Amid the greenery and sculptures of Caponi Art Park, performers and audiences will gather for music, storytelling and dance.

The 20th anniversary season of the Summer Performance Series begins Sunday and continues every other week through August at the park's Theater in the Woods.

"It's a real amphitheater in the style of the Greeks," said Cheryl Caponi, managing director of the Eagan park. The circular stage and bowl-shaped grassy seating area holds up to 1,000 spectators.

After the theater's stage was built in 2000, Anthony Caponi, the park's founder, and an assistant spent the next six years building the terraced seating area that surrounds the stage by hand. Now it's a place where visitors can spread their blankets out on the grass under an awning of oak trees.
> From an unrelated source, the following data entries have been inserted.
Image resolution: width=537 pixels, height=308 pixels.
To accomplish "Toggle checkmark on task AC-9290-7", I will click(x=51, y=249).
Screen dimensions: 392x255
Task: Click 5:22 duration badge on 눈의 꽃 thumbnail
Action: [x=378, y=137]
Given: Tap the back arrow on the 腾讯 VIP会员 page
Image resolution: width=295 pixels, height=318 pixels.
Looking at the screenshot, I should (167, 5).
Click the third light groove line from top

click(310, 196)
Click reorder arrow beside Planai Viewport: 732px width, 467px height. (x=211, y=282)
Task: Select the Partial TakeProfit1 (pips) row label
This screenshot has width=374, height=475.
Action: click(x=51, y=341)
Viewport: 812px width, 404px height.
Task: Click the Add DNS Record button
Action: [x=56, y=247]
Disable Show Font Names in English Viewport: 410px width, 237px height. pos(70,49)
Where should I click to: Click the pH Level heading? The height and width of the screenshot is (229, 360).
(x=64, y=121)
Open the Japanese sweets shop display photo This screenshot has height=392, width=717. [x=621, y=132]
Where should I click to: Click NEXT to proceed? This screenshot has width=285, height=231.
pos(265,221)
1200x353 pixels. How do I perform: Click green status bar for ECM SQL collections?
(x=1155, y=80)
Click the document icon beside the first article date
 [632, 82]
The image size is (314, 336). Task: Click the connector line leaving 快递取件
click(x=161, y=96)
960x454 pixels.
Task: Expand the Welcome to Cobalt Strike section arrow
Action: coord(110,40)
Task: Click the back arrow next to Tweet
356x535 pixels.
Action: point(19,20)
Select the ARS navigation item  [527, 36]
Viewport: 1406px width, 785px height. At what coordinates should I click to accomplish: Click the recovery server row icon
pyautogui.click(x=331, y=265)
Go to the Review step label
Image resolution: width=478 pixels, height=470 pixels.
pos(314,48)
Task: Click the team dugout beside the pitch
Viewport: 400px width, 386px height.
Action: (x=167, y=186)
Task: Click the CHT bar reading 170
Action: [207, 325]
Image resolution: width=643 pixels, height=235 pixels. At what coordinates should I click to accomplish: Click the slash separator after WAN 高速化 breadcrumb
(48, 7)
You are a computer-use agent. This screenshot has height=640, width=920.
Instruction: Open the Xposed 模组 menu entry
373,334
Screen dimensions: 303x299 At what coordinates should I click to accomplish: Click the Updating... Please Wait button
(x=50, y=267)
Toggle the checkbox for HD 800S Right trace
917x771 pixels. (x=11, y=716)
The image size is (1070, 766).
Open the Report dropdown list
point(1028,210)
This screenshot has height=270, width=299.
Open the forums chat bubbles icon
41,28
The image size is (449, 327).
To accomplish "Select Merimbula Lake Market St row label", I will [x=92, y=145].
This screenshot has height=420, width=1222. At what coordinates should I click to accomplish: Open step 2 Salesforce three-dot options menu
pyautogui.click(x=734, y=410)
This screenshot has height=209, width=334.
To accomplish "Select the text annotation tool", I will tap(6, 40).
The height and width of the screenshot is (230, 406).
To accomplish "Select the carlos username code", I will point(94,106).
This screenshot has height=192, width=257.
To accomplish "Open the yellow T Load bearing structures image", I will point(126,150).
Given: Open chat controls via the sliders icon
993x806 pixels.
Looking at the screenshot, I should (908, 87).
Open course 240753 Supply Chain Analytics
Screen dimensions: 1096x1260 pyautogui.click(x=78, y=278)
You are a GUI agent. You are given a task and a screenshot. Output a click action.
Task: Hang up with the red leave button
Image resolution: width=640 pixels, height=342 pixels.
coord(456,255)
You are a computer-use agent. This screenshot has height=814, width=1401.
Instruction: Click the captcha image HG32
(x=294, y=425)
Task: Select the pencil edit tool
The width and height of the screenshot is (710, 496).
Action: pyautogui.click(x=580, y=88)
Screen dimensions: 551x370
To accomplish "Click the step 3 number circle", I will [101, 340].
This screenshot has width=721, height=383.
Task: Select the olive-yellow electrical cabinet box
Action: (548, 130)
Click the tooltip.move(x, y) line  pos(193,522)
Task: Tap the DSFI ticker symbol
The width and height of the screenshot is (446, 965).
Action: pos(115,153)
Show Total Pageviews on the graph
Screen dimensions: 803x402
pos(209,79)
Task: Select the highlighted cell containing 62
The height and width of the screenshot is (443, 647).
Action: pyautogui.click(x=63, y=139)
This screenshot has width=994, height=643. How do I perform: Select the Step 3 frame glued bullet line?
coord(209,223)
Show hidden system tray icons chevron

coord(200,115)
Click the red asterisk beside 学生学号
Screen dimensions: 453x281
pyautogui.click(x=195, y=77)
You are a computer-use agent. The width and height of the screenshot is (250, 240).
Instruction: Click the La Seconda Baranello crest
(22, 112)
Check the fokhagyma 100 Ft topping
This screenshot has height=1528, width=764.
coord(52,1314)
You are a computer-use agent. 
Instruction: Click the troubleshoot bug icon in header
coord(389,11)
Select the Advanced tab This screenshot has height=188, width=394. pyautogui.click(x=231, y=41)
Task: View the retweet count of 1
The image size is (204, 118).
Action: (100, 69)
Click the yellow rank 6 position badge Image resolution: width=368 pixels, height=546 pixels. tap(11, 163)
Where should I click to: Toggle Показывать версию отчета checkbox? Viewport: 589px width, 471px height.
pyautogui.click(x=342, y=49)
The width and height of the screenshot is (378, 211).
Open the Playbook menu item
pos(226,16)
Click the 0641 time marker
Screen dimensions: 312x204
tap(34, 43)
This year, the park is adding opening acts for each of the six performances on alternating Sunday evenings.

"It's sort of something special for the 20th anniversary," said Cheryl Caponi.

Shows start at 6:30 p.m. Tickets are free, although there is a $5 suggested donation.

Visitors who get to the park early can explore the features of the 60-acre park with its paths through rolling hills, art sculptures by Anthony Caponi tucked in the woods and, newly installed for this season, a labyrinth in the park's northern section.

Here's this season's lineup:

June

The first concert of the series, on June 14, features 10-piece band Salsabrosa, which plays a Cuban-style salsa that weaves in elements of jazz, cumbia, merengue and bachata.

The group has been playing for 10 years, and Zusel Balbín, a singer from Cuba, joined as lead vocalist a couple of years ago.

"She's just this powerhouse singer from Havana," said Tim Owen, the band's manager. "She's unbelievable."

Dancers Chini Yeniel Perez and Hanna Kuluvar Esparza will perform and teach the audience.

"We'll definitely be getting the audience off their feet," said Owen, who said they have a group of "crazed salsa dancers who follow us … everywhere we play."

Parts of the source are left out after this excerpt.